Start of Provided passage
= Marcos Christino Fioravanti =

Italian surgeon

Marcos Christino Fioravanti (1775–1859) was an Italian surgeon who served in the Royal British Navy and co-founded the town of Santo Antônio da Patrulha in Rio Grande do Sul, Brazil.

== Biography ==
Fioravanti was born in 1775 (or 1779) on the Ionic Island of Santa Maura, in what was then the Republic of Venice, to Francisco Ângelo Fioravanti. He graduated in Medicine and went to serve in the Napoleonic Wars as a doctor in the Royal British Navy.

In 1803, when serving as the surgeon of , he disembarked in Brazil at the town of the Desterro in (what today is known as Florianópolis), and from there went on to settle in Osório in Rio Grande do Sul.

On June 17, 1804 in Osório he married Emerenciana Maria of Jesus Joaquina Bittencourt, daughter of Francisco Bittencourt and of Dona Ana of Jesus, according to the register of the N.S. of Conceição Church. in Liv. o1, fls. 16 of marriages. They had 11 children, the eldest was Candica Inácia Christina Fioravanti, born on March 15, 1805, followed by Marcos Christino Patrulhense Fioravanti (b. 1807), Anselmo Christino Fioravanti (b. 1811), Antônio Ângelo Christino Fioravanti (b. 1813), Maximilia Jônia Christina Fioravanti (b. 1816), Anatácia Fioravanti (b. 1817), Luiza Fioravanti (b. 1820), etc.

On December 7, 1809, after being approved in an exam in Brazil, his letter of Surgeon was recognized and confirmed.
End of Provided passage
Start of Data extract
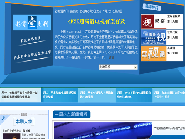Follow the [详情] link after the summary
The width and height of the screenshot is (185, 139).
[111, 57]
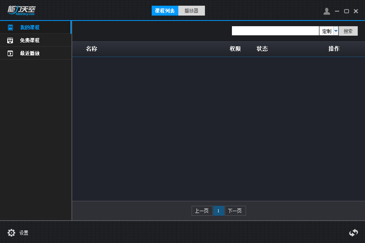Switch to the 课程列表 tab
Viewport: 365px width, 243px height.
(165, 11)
End of Data extract
(Study questions):
1: In the Marcos Christino Fioravanti biography, how many children did he and his wife have?
2: Return the part of the Marcos Christino Fioravanti biography starting with "Marcos Christino Fioravanti (1775–1859)" and going on through "Grande do Sul.", word for word.
3: Take the Marcos Christino Fioravanti biography further, picking up after its last sentence.

(Per-task answers):
1: They had 11 children.

2:
Marcos Christino Fioravanti (1775–1859) was an Italian surgeon who served in the Royal British Navy and co-founded the town of Santo Antônio da Patrulha in Rio Grande do Sul, Brazil.

== Biography ==
Fioravanti was born in 1775 (or 1779) on the Ionic Island of Santa Maura, in what was then the Republic of Venice, to Francisco Ângelo Fioravanti. He graduated in Medicine and went to serve in the Napoleonic Wars as a doctor in the Royal British Navy.

In 1803, when serving as the surgeon of , he disembarked in Brazil at the town of the Desterro in (what today is known as Florianópolis), and from there went on to settle in Osório in Rio Grande do Sul.

3:
The registers show that on April 3, 1811, Fioravanti co-founded the Town of Santo Antônio da Patrulha. There he built the first two-story house in the town, where he lived until 1856, when he sold all his properties and moved with his family to São Borja.

He built a Baroque style fountain that supplied water to the city. The Imperial coat of arms was placed on this fountain in 1826, when the Emperor Dom Pedro I drank from it during his visit to the town with the Imperial Army.

In 1837, Marcos Christino Fioravanti married his second wife Dona Cândica Gomes de Almeida and they issued Florisbela Christina Fioravanti (b. 1838) and Cipriana Gomes de Almeida Fioravbanti (1840.

On July 2, 1854 Fioravanti was favored by the Emperor of Brazil, Dom Pedro II, with the officership of the Order of the Rose.

==Death==
Marcos Christino Fioravanti died in São Borja, RS in 25 March 1859, at the age of 80 years (register São Francisco Church - São Borja).

One of Marcos Fioravanti's descendants include João Neves da Fontoura, senator, Minister of the External Relations of Brazil, and member of the Brazilian Academy of Letters, who died in 1963. His descendants in the direct primogeniture line includes: Marcos Christino Patrulhense Fioravanti B. 1807), who was the father of Marcos Christino Patrulhense Fioravanti Junior (b. 1849) who was the father of 10 children, the male was the second, Alberto Fioravanti (b. 1873), father of Augusto Fioravanti (b. 1905), the father of Alberto Rosa Fioravanti (b. 1942), the father of Luís Pierre Augusto da Cruz Fioravanti (b. 1963), and the father of Alberto Rosa Fioravanti Neto (b. 1994).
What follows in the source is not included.